Il y aurait tant à dire de notre époque contemporaine, dans le style de Voltaire !
« Nous n’avons pas assez d’esprit pour lui répondre » s’applique évidemment aux cléricaux de toutes religions et de toutes idéologies, et aux imbus d’eux-mêmes (ou d’elles-mêmes). Plus particulièrement en France aux politiciens, aux histrions des médias, aux auteurs qui veulent faire leur pub mais n’acceptent pas la critique, aux blogueurs qui ne « commentent » que pour dire leur réaction. Et tant d’autres.
« Pas assez d’esprit », pensez-y ! Voltaire faisait de la raison, cette faculté d’intelligence, le « bon » sens au-dessus des cinq que sont le regard, l’ouïe, le toucher, l’odorat et le goût.
Nous le voyons sans peine, cette faculté de penser est bien rare parmi les politiciens, les histrions des médias et les blogueurs qui « commentent ». Bien sûr elle existe, mais elle est bien trop rare, mise en sommeil, effacée pour « ne pas avoir l’air », dans le désir d’être conforme à la masse, au plus petit con des nominateurs qui écoutent, lisent ou regardent.
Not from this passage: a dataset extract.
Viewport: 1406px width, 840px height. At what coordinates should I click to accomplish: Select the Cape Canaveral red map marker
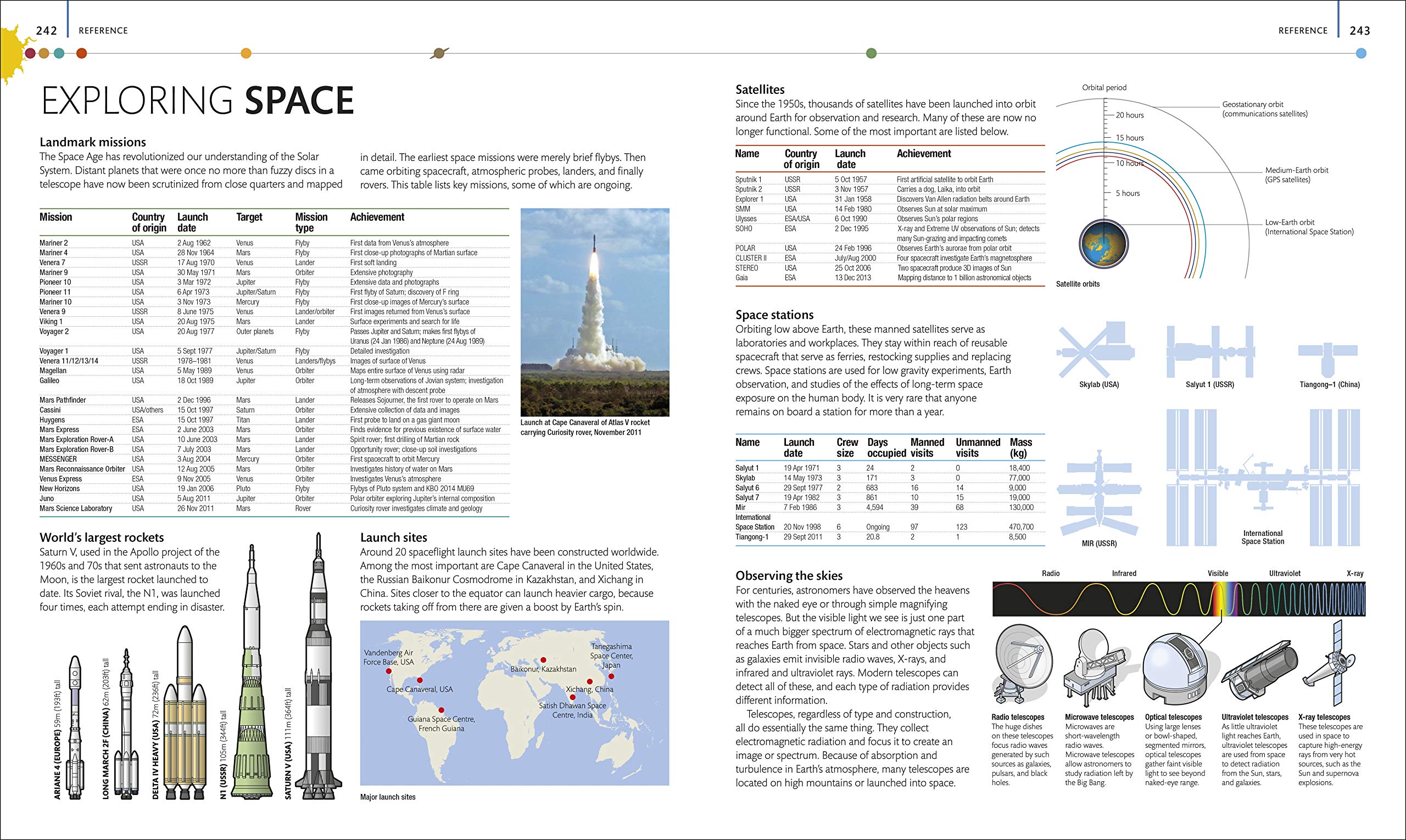420,680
Car il s’agit (séquelles de mai 68 ?) d’être dans le spontané, l’immédiat, le réactif, en ado attardé mû par son seul désir du moment, corps excité, cœur léger, esprit frivole.
« Si ce livre était dangereux, il fallait le réfuter. Brûler un livre de raisonnement, c’est dire : nous n’avons pas assez d’esprit pour lui répondre. Ce sont les livres d’injures qu’il faut brûler et dont il faut punir sévèrement les auteurs, parce qu’une injure est un délit. » Mais tout mot bizarre qui n’est pas dans le répertoire des 400 mots usuels est considéré comme injure. Evoquez le « grotesque » et on se sentira blessé : le mot signifie pourtant simplement « qui fait rire par son extravagance » – lequel dernier mot veut dire « hors de l’ordinaire, du convenu, celui qui vague en-dehors ».
Il est piquant que dans la langue de Voltaire les mots soient imprécis, qu’au pays de Voltaire les propos de Voltaire soient ignorés, les idées de Voltaire soient inappliquées et que le tempérament libéral de Voltaire soit honni par ceux qui prétendent « libérer » les hommes.